## EXCERPT
(begin)
State, without proof, the Cauchy-Riemann equations giving a
necessary condition for a complex function $f(z)=u(x,y)+iv(x,y)$
to be analytic in a region $A$ and state sufficient conditions,
involving the Cauchy-Riemann equations, for $f$ to be analytic in
$A$.

Show that in polar co-ordinates the Cauchy-Riemann equations
become

$$r\frac{\p u}{\p r}=\frac{\p v}{\p\theta}, \hspace{0.2in}
r\frac{\p v}{\p r}=-\frac{\p u}{\p\theta}.$$

Deduce that

$$(\cos(\log r)+i\sin(\log r))e^{-\theta}$$

defines an analytic function in some neighbourhood of each point
other than the origin.  Write this expression in the form $F(z)$,
where $z=re^{i\theta}$, and discuss the multi-valued nature of
$F$.

Choosing the branch of $F$ for which $F(1)=1$ compute
$\ds\int_{\delta}F(z)dz$, where $\delta$ is the upper half of the
unit circle from $z=1$ to $z=-1$.
(end)
## GIVEN PROBLEM 1
Translate the first sentence of the problem on the Cauchy-Riemann equations, "State, without proof, the Cauchy-Riemann equations giving a necessary condition for a complex function $f(z)=u(x,y)+iv(x,y)$ to be analytic in a region $A$ and state sufficient conditions, involving the Cauchy-Riemann equations, for $f$ to be analytic in $A$.", into Spanish.

## LISTING
(begin)
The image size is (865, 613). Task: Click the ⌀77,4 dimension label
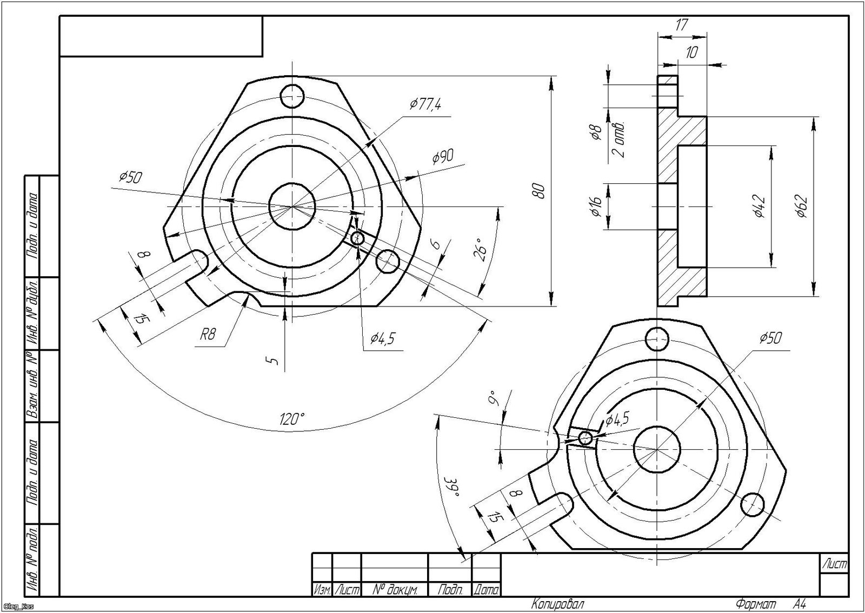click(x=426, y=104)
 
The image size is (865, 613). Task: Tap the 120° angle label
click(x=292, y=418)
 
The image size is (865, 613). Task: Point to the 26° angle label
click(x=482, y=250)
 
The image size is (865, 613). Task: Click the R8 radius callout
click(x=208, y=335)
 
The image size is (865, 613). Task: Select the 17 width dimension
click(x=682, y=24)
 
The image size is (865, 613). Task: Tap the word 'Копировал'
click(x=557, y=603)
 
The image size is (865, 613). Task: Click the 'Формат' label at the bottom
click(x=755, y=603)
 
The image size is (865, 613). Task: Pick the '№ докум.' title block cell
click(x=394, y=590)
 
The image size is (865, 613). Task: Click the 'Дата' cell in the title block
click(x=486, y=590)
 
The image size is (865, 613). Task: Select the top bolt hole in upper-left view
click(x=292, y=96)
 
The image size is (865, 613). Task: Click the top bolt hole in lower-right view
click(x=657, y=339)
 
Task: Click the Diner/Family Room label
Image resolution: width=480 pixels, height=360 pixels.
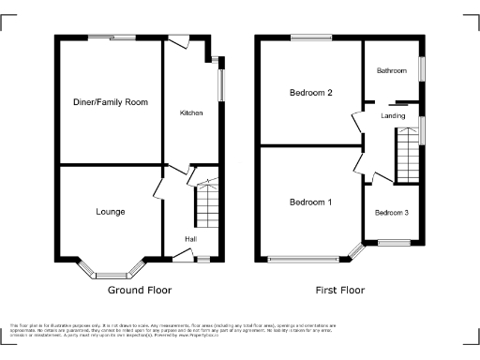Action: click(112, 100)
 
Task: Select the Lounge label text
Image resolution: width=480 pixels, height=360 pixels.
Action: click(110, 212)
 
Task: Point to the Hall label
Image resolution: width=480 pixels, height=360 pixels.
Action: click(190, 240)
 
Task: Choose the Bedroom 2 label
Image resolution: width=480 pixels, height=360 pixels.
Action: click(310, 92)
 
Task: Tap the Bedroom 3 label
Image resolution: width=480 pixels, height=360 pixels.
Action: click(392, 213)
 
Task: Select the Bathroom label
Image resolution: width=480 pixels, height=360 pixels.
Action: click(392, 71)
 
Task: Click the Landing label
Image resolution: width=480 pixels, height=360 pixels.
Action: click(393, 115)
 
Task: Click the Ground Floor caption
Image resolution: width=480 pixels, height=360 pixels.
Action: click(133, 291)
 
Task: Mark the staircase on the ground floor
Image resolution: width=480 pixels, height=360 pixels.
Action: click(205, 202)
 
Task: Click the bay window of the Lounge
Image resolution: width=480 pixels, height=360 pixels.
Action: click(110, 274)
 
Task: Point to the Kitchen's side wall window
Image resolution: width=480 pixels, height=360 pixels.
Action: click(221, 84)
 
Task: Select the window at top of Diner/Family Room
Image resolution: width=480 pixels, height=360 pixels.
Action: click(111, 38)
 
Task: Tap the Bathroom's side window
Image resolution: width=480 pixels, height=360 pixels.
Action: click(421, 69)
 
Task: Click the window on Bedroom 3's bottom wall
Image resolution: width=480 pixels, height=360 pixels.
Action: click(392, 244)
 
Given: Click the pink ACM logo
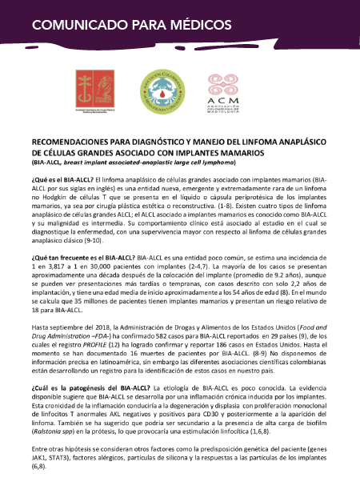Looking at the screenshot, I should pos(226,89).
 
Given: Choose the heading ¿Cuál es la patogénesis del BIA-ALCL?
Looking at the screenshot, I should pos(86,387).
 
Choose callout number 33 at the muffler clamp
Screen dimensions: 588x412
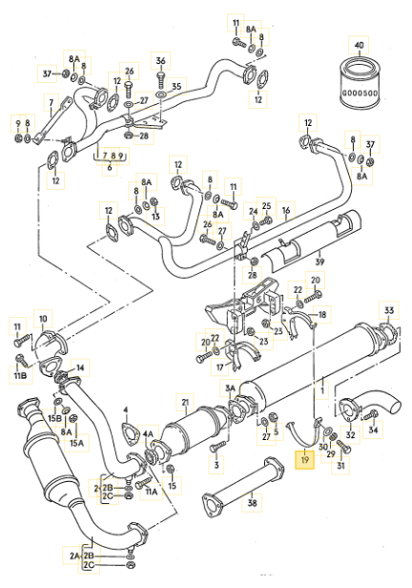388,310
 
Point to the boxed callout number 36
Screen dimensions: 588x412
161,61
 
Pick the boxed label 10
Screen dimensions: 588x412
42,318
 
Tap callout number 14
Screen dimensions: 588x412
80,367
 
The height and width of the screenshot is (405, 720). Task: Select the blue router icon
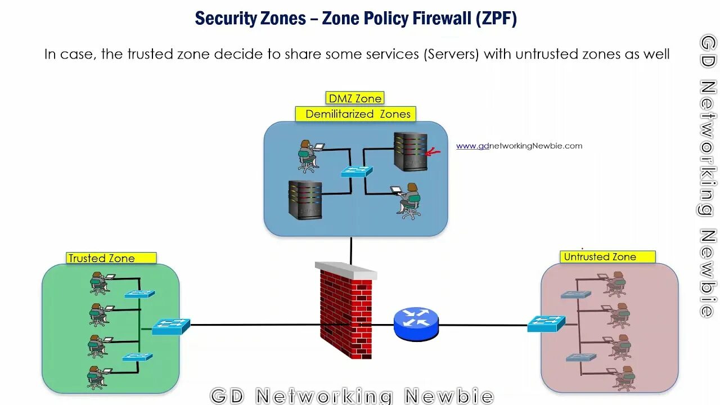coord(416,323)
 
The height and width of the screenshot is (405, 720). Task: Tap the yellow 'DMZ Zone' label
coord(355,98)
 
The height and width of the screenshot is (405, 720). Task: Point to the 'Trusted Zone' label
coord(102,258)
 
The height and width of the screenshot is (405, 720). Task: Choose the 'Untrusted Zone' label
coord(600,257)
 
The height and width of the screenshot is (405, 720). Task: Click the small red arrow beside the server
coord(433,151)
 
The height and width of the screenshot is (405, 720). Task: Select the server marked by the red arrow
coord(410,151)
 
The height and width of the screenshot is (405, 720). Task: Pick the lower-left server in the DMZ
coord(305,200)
(end)
(begin)
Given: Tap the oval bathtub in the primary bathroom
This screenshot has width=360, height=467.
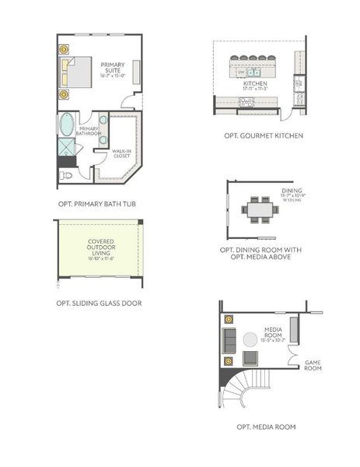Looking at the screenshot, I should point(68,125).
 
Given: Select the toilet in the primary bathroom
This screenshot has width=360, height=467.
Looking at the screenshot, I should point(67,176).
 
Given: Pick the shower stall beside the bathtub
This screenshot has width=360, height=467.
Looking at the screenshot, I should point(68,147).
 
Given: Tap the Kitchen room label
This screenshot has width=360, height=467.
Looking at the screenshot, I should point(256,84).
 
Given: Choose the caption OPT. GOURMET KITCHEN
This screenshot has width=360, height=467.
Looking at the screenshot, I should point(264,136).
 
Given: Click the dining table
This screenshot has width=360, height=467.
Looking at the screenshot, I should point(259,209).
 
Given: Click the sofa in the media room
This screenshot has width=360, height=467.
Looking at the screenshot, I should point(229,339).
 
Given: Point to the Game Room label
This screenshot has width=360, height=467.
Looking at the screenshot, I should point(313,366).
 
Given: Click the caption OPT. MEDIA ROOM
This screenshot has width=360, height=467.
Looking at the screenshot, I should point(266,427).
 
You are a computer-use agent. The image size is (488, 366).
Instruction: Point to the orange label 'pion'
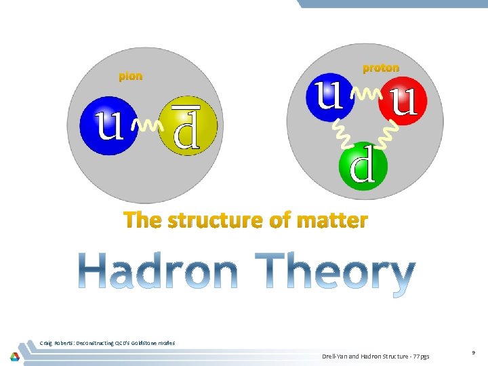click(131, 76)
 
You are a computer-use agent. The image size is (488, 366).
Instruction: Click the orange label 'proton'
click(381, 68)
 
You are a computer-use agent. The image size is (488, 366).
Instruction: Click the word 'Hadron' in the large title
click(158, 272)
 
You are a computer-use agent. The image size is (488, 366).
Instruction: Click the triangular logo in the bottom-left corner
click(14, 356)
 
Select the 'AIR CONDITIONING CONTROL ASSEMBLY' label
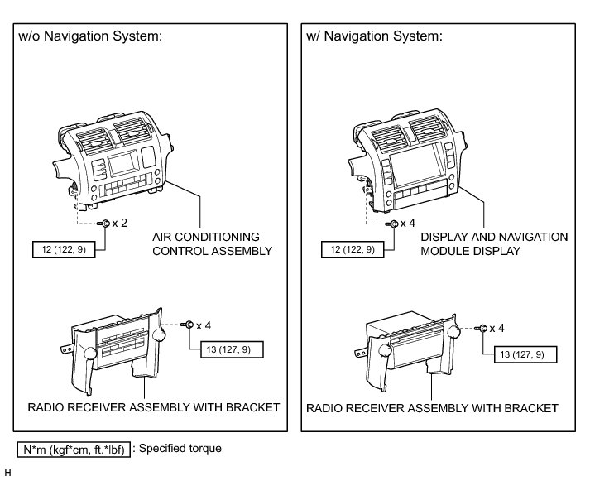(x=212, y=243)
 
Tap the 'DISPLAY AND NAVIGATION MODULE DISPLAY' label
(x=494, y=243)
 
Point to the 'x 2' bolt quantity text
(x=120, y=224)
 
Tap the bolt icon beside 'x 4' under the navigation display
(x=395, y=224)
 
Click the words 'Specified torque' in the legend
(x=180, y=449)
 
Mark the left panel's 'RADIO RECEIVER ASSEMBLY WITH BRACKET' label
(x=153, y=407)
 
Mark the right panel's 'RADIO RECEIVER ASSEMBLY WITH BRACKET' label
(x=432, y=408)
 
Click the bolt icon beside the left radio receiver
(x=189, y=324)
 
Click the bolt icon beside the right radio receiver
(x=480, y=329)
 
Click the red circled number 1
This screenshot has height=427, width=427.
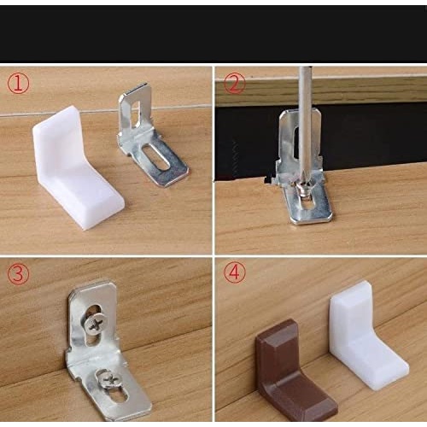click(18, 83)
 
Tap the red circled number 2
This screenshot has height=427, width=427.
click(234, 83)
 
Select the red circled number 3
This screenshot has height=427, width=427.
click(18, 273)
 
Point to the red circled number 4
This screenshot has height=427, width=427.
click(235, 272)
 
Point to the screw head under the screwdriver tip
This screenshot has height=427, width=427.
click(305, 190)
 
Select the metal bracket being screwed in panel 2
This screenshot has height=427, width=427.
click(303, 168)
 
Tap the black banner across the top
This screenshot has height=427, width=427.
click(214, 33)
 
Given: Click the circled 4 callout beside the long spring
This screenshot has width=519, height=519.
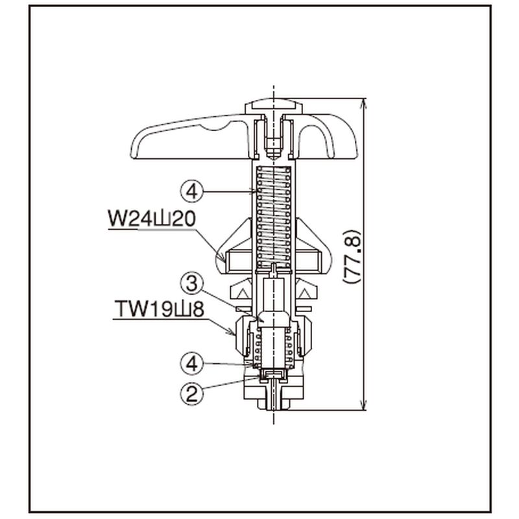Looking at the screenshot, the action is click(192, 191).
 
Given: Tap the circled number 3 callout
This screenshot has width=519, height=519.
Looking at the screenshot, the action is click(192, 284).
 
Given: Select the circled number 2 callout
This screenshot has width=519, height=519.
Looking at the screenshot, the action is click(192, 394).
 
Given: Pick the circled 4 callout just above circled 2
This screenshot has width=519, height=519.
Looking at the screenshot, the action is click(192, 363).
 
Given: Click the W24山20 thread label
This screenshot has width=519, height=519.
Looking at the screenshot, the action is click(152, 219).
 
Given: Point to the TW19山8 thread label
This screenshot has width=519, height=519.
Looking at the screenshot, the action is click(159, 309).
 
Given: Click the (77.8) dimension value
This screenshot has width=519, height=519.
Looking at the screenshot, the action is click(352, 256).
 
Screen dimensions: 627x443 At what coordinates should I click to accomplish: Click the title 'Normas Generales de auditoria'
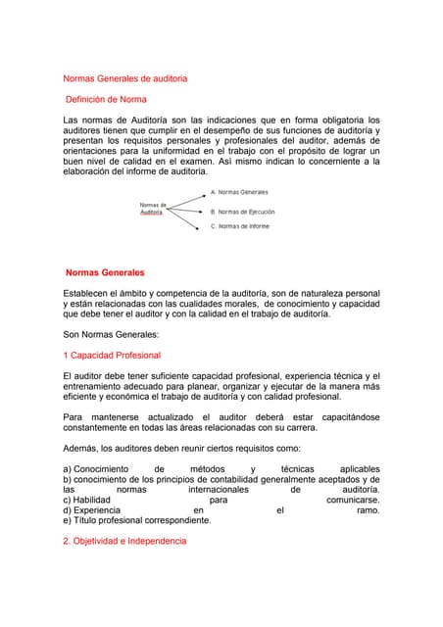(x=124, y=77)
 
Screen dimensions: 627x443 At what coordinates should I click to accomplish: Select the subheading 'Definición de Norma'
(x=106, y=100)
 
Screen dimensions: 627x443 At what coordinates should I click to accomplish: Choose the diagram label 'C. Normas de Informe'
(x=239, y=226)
(end)
## GIVEN PROBLEM 2
Render the records from the line containing "The image size is (865, 613). Task: Point" through the line containing "click(x=292, y=96)" as a Markdown table with the columns Row and Line. Give each line its row number and skip the blank lines.

## TASK OUTPUT 1
Enuncie, sin demostración, las ecuaciones de Cauchy-Riemann que dan una condición necesaria para que una función compleja $f(z)=u(x,y)+iv(x,y)$ sea analítica en una región $A$, y enuncie condiciones suficientes, en las que intervengan las ecuaciones de Cauchy-Riemann, para que $f$ sea analítica en $A$.

## TASK OUTPUT 2
| Row | Line |
|---|---|
| 1 | The image size is (865, 613). Task: Point to the 26° angle label |
| 2 | click(x=482, y=250) |
| 3 | The image size is (865, 613). Task: Click the R8 radius callout |
| 4 | click(x=208, y=335) |
| 5 | The image size is (865, 613). Task: Select the 17 width dimension |
| 6 | click(x=682, y=24) |
| 7 | The image size is (865, 613). Task: Tap the word 'Копировал' |
| 8 | click(x=557, y=603) |
| 9 | The image size is (865, 613). Task: Click the 'Формат' label at the bottom |
| 10 | click(x=755, y=603) |
| 11 | The image size is (865, 613). Task: Pick the '№ докум.' title block cell |
| 12 | click(x=394, y=590) |
| 13 | The image size is (865, 613). Task: Click the 'Дата' cell in the title block |
| 14 | click(x=486, y=590) |
| 15 | The image size is (865, 613). Task: Select the top bolt hole in upper-left view |
| 16 | click(x=292, y=96) |